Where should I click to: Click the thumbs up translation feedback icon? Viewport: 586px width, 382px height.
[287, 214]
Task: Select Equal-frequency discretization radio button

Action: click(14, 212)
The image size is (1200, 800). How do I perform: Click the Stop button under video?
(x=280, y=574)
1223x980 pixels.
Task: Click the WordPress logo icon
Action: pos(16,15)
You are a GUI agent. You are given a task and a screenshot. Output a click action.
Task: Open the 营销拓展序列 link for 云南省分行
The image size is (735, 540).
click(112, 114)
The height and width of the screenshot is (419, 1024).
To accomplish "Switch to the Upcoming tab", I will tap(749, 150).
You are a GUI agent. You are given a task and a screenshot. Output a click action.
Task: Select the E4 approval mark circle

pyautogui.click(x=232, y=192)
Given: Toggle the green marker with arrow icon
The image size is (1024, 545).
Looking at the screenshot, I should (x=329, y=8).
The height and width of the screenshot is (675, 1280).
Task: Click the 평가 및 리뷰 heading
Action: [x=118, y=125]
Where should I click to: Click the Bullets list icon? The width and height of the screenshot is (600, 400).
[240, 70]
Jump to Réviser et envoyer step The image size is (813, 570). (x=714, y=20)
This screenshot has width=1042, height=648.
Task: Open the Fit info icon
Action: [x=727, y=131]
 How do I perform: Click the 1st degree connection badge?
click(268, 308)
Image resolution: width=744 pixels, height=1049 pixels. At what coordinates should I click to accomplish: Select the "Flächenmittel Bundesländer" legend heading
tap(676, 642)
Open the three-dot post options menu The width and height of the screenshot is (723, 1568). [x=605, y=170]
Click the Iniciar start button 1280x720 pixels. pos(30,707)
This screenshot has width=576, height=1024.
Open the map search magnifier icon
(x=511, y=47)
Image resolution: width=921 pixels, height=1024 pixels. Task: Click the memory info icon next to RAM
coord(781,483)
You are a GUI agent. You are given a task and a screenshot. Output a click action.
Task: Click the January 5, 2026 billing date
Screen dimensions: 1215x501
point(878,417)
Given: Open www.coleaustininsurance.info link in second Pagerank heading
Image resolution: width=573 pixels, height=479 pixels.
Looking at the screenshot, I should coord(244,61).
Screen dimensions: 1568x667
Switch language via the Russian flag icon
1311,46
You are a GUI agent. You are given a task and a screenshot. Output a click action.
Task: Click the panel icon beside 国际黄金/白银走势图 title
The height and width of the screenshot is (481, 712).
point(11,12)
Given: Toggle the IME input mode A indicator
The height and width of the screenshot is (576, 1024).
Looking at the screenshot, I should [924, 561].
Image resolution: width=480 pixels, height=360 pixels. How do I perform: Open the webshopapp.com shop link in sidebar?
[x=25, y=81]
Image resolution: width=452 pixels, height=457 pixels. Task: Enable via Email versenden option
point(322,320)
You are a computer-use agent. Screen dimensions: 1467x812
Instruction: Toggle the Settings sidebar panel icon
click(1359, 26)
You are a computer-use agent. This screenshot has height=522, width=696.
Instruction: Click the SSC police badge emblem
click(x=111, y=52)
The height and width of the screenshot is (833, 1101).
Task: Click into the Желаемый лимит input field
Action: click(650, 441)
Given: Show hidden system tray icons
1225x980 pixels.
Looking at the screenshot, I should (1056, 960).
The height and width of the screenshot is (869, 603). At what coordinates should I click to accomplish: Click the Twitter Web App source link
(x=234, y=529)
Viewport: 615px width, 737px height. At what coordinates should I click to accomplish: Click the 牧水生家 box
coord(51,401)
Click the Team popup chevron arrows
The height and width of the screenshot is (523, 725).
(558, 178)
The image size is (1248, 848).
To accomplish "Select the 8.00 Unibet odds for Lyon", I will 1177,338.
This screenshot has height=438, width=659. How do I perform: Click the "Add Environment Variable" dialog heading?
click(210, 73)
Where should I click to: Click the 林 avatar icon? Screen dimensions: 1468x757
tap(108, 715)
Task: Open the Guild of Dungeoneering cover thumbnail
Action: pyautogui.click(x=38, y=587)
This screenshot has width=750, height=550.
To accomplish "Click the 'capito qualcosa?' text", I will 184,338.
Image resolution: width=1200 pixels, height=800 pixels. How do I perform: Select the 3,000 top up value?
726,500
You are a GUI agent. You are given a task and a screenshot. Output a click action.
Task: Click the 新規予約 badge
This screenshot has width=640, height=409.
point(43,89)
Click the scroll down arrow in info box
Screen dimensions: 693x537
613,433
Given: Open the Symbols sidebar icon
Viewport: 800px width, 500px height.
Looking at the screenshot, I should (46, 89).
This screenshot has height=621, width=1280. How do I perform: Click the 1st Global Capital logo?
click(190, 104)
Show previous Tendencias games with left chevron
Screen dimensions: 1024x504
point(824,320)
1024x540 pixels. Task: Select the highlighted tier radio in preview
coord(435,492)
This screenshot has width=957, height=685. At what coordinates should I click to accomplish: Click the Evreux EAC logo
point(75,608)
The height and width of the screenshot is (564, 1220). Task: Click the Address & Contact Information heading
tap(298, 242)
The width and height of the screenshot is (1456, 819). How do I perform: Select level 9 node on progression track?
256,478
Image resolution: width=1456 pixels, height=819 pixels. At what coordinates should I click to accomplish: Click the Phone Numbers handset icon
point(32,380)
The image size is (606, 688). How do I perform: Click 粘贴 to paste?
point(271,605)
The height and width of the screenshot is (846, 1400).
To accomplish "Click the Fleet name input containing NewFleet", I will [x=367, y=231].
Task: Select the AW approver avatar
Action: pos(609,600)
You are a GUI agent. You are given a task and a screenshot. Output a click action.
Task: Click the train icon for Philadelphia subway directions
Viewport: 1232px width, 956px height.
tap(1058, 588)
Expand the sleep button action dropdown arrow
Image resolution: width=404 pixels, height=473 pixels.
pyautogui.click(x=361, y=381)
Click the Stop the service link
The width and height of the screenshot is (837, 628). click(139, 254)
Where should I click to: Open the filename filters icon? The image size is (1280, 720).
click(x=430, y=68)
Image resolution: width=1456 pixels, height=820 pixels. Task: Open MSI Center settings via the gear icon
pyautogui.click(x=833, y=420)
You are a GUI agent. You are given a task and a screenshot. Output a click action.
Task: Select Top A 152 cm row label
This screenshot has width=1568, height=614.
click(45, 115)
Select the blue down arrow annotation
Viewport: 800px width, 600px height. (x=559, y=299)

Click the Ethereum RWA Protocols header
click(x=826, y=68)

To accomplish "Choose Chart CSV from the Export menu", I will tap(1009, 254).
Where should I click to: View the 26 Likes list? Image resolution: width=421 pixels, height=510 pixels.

****************

| TASK TO CARRY OUT |
Only lines holding the word "computer" belong in the answer; copy all of them from the records.

| RESPONSE BELOW |
You are a computer-use agent. Screen dimensions: 1467x812
You are a computer-use agent. This screenshot has height=522, width=696.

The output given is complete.